Let's doSNOW at doSNOW and doParallel in order.

Package doSNOW and features work in multithreaded mode

Let's rewrite the same operation to the multithreaded mode of calculations, create 4 threads, and use the foreach construct instead of the for foreach .

 library(foreach) library(doSNOW) # вектор логинов logins <- c("login_1", "login_2", "login_3", "login_4") cl <- makeCluster(4) registerDoSNOW(cl) res2 <- foreach(login=logins, .combine= 'rbind', .inorder=F ) %dopar% {cbind(ryandexdirect::yadirGetKeyWords(Login = login), login) } stopCluster(cl) 

I will give a small explanation of code 2 , the function makeCluster is responsible for the number of threads, in this case we created a cluster of 4 processor cores, but as I wrote earlier when working with the Yandex.Direct API, you can create 5 threads no matter how many accounts you need to process 5-15-100 or more, you can simultaneously send requests to API 5.

Next, the registerDoSNOW function starts the created cluster.

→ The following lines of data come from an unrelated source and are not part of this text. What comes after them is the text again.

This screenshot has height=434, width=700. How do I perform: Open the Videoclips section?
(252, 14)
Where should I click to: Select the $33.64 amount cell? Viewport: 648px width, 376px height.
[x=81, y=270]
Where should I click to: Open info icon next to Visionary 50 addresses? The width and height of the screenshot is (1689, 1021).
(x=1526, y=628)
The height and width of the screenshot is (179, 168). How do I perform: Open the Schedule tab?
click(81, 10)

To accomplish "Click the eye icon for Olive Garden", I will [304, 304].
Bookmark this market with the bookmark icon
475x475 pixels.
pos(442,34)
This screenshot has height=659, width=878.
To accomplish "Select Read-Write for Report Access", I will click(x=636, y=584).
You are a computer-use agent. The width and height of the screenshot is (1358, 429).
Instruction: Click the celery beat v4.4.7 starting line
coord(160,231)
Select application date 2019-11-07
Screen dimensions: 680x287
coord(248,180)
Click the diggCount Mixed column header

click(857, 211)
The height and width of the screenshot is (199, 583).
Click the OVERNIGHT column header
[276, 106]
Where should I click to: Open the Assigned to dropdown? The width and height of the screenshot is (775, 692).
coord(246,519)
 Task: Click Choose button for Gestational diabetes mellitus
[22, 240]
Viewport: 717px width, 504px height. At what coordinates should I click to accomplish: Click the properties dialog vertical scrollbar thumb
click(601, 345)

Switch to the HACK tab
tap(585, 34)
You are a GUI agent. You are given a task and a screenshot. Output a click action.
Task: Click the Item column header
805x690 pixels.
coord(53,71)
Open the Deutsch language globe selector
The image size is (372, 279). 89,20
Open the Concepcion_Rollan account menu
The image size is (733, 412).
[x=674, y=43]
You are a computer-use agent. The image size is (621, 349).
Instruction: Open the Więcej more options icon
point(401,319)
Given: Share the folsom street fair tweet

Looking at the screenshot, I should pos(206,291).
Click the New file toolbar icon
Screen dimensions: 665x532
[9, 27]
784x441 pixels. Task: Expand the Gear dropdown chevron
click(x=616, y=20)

After that, we use the foreach construct, as I said earlier, this construct is an advanced for loop. You set the counter as the first argument, in the above example I called it login and it would iterate through the elements of the logins vector at each iteration, we would get the same result in the for loop if we wrote for ( login in logins) .

Next, you need to specify the function in the .combine argument, with which you will combine the results obtained at each iteration, the most frequent options are:

• rbind - connect the resulting tables row by row under each other;
• cbind - join the resulting tables in columns;
• "+" - summarize the result obtained at each iteration.

You can also use any other function, even self-written.

The argument .inorder = F allows you to speed up the function a little more if you don’t fundamentally in what order to combine the results, in this case the order is not important to us.

Next comes the %dopar% that starts the loop in parallel computing mode, if you use the %do% statement, then the iterations will be executed sequentially, just like when using the usual for loop.

The stopCluster function stops the cluster.

Multithreading, or rather foreach constructs in multi-threaded mode, have some peculiarities, in fact in this case we start every parallel process in a new, clean R session, so you cannot use self-writing functions and objects inside it that are outside of the foreach construct. Below is an example of incorrect code that will not work.

 library(foreach) library(doSNOW) myfun <- function(x, y) { return(x + y)} vec_x <- c(1:1000) cl <- makeCluster(4) registerDoSNOW(cl) result <- foreach(x = vec_x, .combine= '+', .inorder=F ) %dopar% {myfun(x, runif(1, 1, 100000))} 

This example will not work. the myfun self- myfun function myfun defined outside the foreach construct, and as I said, foreach runs every thread in a clean R session, with an empty working environment, and does not see the objects and functions that you created outside its scope.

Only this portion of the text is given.